本文抜粋 |

元NHKアナウンサー、山根基世さんが主宰される連続講座『声の力を学ぶ』第12回を聴講させていただいた。

今回の講師は、京都大学大学院 人間・環境学研究科教授、生物言語学・進化言語学者の藤田耕司先生。「言語と声と音楽:その進化的関係を探る」と題し、人類だけがもつ能力といわれる言語と音楽について、他の動物との比較、研究を交えながら、お話しくださった。

言語とは、現生人類だけが持つ普遍的な形質である。言語は単一の能力ではなく、複数の下位機能の結合として成立する複合的能力だ。言語と音楽との共通点は、人類固有かつ普遍的であること、そして階層構造をもつことである。

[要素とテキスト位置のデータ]

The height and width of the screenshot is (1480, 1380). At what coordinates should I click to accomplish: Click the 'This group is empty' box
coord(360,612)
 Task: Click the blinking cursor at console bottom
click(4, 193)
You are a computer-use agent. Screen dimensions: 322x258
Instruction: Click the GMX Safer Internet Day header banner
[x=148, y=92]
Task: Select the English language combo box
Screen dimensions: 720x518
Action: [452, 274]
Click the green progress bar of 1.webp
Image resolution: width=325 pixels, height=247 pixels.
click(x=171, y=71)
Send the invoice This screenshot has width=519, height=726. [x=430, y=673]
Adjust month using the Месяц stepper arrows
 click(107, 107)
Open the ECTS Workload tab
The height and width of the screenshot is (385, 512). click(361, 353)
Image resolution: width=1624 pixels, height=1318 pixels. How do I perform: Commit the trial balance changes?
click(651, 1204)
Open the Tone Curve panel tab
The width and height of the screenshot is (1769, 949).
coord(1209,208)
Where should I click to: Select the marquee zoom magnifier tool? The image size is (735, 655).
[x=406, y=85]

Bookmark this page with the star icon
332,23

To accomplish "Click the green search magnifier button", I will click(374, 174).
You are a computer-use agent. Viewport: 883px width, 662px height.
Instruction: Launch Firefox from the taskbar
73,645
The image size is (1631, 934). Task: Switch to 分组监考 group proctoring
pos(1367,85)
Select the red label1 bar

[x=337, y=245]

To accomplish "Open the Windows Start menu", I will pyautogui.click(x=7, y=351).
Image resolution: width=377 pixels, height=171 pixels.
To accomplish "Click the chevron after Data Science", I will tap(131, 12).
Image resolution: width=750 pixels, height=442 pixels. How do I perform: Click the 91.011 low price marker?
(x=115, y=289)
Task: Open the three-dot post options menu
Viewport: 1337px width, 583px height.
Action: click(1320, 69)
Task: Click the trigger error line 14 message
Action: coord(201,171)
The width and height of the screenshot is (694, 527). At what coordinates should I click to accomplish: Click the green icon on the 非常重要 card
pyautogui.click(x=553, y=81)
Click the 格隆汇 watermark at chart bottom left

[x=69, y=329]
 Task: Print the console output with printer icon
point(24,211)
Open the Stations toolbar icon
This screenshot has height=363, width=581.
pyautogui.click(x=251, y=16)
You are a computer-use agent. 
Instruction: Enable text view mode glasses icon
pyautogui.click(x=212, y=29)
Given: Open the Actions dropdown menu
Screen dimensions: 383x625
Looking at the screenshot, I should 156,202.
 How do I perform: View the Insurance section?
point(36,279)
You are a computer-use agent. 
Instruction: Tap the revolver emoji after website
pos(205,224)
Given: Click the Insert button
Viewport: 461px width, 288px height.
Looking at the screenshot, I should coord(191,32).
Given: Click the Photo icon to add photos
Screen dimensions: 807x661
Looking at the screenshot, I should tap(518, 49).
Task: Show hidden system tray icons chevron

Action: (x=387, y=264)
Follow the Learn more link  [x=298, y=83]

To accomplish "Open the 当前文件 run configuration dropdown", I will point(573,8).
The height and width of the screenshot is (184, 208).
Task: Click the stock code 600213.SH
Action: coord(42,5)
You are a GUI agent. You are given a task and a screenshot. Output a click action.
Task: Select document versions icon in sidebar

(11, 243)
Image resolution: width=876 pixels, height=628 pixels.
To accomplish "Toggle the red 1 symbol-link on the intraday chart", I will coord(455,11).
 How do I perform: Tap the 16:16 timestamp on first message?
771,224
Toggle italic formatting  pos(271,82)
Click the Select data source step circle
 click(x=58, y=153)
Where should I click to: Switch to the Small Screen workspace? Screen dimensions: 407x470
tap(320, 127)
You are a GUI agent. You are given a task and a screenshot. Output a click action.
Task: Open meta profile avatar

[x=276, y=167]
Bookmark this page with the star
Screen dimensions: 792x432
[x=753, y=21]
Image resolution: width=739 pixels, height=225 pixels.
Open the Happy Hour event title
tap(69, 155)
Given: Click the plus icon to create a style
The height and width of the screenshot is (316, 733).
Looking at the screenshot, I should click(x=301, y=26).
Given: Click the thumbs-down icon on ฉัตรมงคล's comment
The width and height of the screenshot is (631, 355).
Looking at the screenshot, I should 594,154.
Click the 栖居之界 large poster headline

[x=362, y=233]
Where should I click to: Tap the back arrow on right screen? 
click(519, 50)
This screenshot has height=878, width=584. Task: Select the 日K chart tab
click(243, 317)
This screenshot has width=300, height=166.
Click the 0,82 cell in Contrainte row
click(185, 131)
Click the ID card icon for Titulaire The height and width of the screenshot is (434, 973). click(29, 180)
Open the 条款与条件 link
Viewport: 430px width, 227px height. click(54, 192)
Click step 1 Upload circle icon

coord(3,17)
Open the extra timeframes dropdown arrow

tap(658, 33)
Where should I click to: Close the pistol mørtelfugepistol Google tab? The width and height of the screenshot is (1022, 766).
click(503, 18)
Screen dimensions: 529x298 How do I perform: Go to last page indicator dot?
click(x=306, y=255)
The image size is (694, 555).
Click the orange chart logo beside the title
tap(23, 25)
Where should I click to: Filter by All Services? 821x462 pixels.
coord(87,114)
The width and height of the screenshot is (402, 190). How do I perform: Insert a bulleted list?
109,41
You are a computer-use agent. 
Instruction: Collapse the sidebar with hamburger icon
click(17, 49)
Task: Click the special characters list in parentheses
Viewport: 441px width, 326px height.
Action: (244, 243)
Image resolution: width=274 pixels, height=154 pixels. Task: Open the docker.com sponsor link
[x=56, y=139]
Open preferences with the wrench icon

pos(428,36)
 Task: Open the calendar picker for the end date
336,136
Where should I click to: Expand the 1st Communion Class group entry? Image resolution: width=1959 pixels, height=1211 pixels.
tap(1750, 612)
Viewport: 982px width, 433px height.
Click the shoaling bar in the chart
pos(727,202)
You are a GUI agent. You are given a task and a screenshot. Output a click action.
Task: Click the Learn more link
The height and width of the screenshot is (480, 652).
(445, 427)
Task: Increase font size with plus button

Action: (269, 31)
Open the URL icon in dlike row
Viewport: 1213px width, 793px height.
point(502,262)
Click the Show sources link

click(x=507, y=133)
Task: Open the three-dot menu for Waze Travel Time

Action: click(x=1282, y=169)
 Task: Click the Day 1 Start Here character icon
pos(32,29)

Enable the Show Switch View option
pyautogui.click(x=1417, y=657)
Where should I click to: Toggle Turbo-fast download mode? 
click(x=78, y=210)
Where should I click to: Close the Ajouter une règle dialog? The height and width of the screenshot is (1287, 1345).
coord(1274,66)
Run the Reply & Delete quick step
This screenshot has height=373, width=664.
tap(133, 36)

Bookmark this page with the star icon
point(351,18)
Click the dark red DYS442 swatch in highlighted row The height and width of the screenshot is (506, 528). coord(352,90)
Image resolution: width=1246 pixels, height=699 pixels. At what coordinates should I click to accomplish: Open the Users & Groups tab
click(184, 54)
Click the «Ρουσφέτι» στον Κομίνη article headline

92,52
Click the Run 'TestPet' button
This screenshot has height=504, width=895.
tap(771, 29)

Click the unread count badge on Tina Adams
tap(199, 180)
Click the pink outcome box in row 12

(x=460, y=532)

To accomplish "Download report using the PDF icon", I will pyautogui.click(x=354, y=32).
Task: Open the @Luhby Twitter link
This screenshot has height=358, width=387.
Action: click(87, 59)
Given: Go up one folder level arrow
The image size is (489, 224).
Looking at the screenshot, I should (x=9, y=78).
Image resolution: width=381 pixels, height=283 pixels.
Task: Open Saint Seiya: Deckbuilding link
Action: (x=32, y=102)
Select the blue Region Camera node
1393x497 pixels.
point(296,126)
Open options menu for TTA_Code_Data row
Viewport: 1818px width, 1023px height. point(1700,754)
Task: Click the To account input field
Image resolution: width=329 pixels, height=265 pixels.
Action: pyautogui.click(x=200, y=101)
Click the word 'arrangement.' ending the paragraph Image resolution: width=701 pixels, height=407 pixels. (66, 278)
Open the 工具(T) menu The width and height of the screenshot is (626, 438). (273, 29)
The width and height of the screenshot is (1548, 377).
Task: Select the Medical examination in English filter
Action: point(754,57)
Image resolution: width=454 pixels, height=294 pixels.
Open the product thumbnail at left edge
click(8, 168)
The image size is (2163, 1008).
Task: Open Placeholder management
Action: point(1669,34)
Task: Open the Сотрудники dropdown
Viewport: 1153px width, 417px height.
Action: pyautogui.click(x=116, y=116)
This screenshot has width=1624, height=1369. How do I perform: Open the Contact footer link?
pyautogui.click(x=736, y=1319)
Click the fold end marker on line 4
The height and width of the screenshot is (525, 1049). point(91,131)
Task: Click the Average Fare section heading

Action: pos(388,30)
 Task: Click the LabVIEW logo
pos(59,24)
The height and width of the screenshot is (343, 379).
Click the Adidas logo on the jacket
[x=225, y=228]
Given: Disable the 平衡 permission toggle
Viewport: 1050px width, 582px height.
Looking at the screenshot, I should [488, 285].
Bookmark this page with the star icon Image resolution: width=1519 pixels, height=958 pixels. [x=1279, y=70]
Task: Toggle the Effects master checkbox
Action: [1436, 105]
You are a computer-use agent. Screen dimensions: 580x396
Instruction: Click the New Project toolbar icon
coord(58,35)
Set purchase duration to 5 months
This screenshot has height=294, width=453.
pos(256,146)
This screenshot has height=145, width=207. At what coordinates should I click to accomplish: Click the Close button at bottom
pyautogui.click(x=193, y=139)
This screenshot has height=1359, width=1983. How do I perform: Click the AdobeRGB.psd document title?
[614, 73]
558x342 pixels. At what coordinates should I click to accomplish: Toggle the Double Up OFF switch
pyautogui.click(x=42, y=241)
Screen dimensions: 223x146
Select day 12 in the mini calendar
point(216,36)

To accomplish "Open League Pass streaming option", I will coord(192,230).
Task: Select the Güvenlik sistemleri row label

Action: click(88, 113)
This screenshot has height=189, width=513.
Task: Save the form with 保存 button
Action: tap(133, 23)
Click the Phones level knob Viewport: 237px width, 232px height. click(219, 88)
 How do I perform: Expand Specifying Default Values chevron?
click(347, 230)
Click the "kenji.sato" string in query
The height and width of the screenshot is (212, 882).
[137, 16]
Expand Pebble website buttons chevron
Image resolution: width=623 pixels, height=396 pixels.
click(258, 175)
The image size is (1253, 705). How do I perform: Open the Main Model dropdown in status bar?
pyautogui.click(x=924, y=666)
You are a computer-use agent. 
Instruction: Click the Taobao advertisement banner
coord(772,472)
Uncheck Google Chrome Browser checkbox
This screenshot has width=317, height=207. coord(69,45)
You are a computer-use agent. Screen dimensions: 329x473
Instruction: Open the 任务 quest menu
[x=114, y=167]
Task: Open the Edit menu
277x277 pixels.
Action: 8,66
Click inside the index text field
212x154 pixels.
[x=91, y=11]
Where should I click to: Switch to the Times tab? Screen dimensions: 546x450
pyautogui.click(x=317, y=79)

課題の目的 |
言語と音楽の進化をめぐる講座の抜粋を、途切れた箇所から続けて書いてください。 各行は本文とは別個の資料です。

課題の結果 |
動物ゲンゴ(あえてカタカナ)と人間言語の比較に関しては、チンパンジー、イルカ、プレリードッグ、鳥、ミツバチ、ベルベットモンキー等々の興味深い写真、動画をご紹介くださった。踊る大捜査線ならぬ踊るミツバチ君のダンス言語には、「今、ここ」に限定されない超越性があり、これは人間言語に近いものだそうだ。プレリードッグがもつ4種類の警戒コールには、対象物の大きさ、形、色の情報に加えて品詞らしきものも含まれているという。鳥は、家畜化による淘汰圧の緩和によって、さえずりに文法をもつようになった。つまり人間に飼われるようになって住居と食料の心配が無くなり、生きることが楽になった結果、さえずりに文法をもつ余裕が出来た、というわけだ。リズムに乗って歌を歌う小鳥ちゃん、音楽に合わせてチャーミングに踊る小鳥ちゃんの動画に、会場から歓声!

しかし、動物ゲンゴが依存しているのは(せいぜい)語順である。他方、人間言語は、階層構造に依存している。人間だけが階層的文法をもち、階層的言語構造は人間の認知作用を司る。汎用階層構造処理能力が、運動、言語、音楽に分かれたのではないか。動物ゲンゴでは命題内容と情動負荷が未分離だが、人間言語では情動と命題が分離した。階層文法をもつ言語が命題内容を、音楽が情動を担うようになった。音声は、階層構造ゆえに生じる曖昧性を解消するために重要な役割を果たしている。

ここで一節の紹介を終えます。